▸ **ASSIGNMENT**
Could you transcribe the whole listing, keeping every line exactly the same?

^^^^

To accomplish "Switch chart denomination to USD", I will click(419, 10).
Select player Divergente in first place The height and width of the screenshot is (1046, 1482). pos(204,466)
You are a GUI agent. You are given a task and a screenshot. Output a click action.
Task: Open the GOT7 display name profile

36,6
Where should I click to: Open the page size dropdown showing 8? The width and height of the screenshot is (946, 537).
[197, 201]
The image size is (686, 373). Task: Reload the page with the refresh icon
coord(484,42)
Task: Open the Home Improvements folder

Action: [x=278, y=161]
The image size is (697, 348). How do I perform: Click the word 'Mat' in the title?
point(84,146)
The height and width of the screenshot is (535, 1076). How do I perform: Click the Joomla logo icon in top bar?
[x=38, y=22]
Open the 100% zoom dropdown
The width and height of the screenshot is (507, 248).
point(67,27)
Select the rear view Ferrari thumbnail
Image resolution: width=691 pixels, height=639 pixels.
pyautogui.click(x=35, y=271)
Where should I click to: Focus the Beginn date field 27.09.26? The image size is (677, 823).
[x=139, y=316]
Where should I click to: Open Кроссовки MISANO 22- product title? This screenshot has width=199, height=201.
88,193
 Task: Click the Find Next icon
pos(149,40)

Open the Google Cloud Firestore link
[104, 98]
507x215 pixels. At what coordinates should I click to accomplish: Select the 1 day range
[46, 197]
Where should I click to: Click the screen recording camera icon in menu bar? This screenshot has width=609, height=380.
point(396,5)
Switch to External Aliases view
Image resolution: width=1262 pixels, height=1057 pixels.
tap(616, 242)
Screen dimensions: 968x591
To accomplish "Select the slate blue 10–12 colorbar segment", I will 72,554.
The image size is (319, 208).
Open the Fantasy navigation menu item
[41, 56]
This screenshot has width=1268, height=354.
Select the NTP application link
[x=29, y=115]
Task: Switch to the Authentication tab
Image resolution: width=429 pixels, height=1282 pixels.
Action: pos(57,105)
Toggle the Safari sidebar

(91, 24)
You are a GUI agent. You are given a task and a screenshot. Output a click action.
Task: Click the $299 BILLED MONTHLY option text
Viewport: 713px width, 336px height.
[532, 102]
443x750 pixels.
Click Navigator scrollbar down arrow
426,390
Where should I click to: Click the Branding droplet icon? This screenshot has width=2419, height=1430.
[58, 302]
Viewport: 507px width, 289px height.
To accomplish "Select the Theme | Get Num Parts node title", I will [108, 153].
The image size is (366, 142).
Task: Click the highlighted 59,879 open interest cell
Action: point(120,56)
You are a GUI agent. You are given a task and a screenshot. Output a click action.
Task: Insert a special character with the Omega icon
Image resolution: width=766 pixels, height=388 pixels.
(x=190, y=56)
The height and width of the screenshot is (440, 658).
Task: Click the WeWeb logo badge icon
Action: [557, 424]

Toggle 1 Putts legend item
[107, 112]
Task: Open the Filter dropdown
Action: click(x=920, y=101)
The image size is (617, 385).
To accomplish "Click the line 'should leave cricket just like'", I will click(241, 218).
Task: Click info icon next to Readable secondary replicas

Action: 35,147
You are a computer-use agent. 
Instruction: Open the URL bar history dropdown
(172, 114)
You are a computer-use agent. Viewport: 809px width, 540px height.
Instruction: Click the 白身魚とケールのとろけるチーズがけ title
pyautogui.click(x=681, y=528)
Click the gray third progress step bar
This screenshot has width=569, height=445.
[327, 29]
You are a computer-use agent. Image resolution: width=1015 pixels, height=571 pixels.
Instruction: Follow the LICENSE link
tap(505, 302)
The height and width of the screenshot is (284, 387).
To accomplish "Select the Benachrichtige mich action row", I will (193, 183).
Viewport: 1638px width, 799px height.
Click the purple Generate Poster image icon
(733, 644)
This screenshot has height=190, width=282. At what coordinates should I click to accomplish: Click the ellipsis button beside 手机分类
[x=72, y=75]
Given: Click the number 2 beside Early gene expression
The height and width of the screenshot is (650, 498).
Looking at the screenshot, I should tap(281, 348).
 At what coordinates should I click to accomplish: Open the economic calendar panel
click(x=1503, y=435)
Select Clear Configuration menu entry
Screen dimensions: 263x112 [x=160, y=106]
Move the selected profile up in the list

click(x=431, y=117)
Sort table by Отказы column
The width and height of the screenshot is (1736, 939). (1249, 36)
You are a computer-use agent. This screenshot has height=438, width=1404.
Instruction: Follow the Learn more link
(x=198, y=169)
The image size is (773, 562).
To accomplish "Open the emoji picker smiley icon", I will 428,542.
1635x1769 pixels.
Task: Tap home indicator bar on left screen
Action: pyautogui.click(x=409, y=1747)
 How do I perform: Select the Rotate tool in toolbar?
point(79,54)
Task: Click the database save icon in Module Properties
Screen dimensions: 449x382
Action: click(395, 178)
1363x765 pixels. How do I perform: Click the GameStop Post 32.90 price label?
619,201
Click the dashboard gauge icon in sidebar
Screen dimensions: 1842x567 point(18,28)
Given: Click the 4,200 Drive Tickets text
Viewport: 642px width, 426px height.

^^^^

▸ **ANSWER TO THIS TASK**
To accomplish "Switch chart denomination to USD", I will click(419, 10).
Select player Divergente in first place The height and width of the screenshot is (1046, 1482). pos(204,466)
You are a GUI agent. You are given a task and a screenshot. Output a click action.
Task: Open the GOT7 display name profile

36,6
Where should I click to: Open the page size dropdown showing 8? The width and height of the screenshot is (946, 537).
[197, 201]
The image size is (686, 373). Task: Reload the page with the refresh icon
coord(484,42)
Task: Open the Home Improvements folder

Action: [x=278, y=161]
The image size is (697, 348). How do I perform: Click the word 'Mat' in the title?
point(84,146)
The height and width of the screenshot is (535, 1076). How do I perform: Click the Joomla logo icon in top bar?
[x=38, y=22]
Open the 100% zoom dropdown
The width and height of the screenshot is (507, 248).
point(67,27)
Select the rear view Ferrari thumbnail
Image resolution: width=691 pixels, height=639 pixels.
pyautogui.click(x=35, y=271)
Where should I click to: Focus the Beginn date field 27.09.26? The image size is (677, 823).
[x=139, y=316]
Where should I click to: Open Кроссовки MISANO 22- product title? This screenshot has width=199, height=201.
88,193
 Task: Click the Find Next icon
pos(149,40)

Open the Google Cloud Firestore link
[104, 98]
507x215 pixels. At what coordinates should I click to accomplish: Select the 1 day range
[46, 197]
Where should I click to: Click the screen recording camera icon in menu bar? This screenshot has width=609, height=380.
point(396,5)
Switch to External Aliases view
Image resolution: width=1262 pixels, height=1057 pixels.
tap(616, 242)
Screen dimensions: 968x591
To accomplish "Select the slate blue 10–12 colorbar segment", I will 72,554.
The image size is (319, 208).
Open the Fantasy navigation menu item
[41, 56]
This screenshot has width=1268, height=354.
Select the NTP application link
[x=29, y=115]
Task: Switch to the Authentication tab
Image resolution: width=429 pixels, height=1282 pixels.
Action: pos(57,105)
Toggle the Safari sidebar

(91, 24)
You are a GUI agent. You are given a task and a screenshot. Output a click action.
Task: Click the $299 BILLED MONTHLY option text
Viewport: 713px width, 336px height.
[532, 102]
443x750 pixels.
Click Navigator scrollbar down arrow
426,390
Where should I click to: Click the Branding droplet icon? This screenshot has width=2419, height=1430.
[58, 302]
Viewport: 507px width, 289px height.
To accomplish "Select the Theme | Get Num Parts node title", I will [108, 153].
The image size is (366, 142).
Task: Click the highlighted 59,879 open interest cell
Action: point(120,56)
You are a GUI agent. You are given a task and a screenshot. Output a click action.
Task: Insert a special character with the Omega icon
Image resolution: width=766 pixels, height=388 pixels.
(x=190, y=56)
The height and width of the screenshot is (440, 658).
Task: Click the WeWeb logo badge icon
Action: [557, 424]

Toggle 1 Putts legend item
[107, 112]
Task: Open the Filter dropdown
Action: click(x=920, y=101)
The image size is (617, 385).
To accomplish "Click the line 'should leave cricket just like'", I will click(241, 218).
Task: Click info icon next to Readable secondary replicas

Action: 35,147
You are a computer-use agent. 
Instruction: Open the URL bar history dropdown
(172, 114)
You are a computer-use agent. Viewport: 809px width, 540px height.
Instruction: Click the 白身魚とケールのとろけるチーズがけ title
pyautogui.click(x=681, y=528)
Click the gray third progress step bar
This screenshot has width=569, height=445.
[327, 29]
You are a computer-use agent. Image resolution: width=1015 pixels, height=571 pixels.
Instruction: Follow the LICENSE link
tap(505, 302)
The height and width of the screenshot is (284, 387).
To accomplish "Select the Benachrichtige mich action row", I will (193, 183).
Viewport: 1638px width, 799px height.
Click the purple Generate Poster image icon
(733, 644)
This screenshot has height=190, width=282. At what coordinates should I click to accomplish: Click the ellipsis button beside 手机分类
[x=72, y=75]
Given: Click the number 2 beside Early gene expression
The height and width of the screenshot is (650, 498).
Looking at the screenshot, I should tap(281, 348).
 At what coordinates should I click to accomplish: Open the economic calendar panel
click(x=1503, y=435)
Select Clear Configuration menu entry
Screen dimensions: 263x112 [x=160, y=106]
Move the selected profile up in the list

click(x=431, y=117)
Sort table by Отказы column
The width and height of the screenshot is (1736, 939). (1249, 36)
You are a computer-use agent. This screenshot has height=438, width=1404.
Instruction: Follow the Learn more link
(x=198, y=169)
The image size is (773, 562).
To accomplish "Open the emoji picker smiley icon", I will 428,542.
1635x1769 pixels.
Task: Tap home indicator bar on left screen
Action: pyautogui.click(x=409, y=1747)
 How do I perform: Select the Rotate tool in toolbar?
point(79,54)
Task: Click the database save icon in Module Properties
Screen dimensions: 449x382
Action: click(395, 178)
1363x765 pixels. How do I perform: Click the GameStop Post 32.90 price label?
619,201
Click the dashboard gauge icon in sidebar
Screen dimensions: 1842x567 point(18,28)
Given: Click the 4,200 Drive Tickets text
Viewport: 642px width, 426px height.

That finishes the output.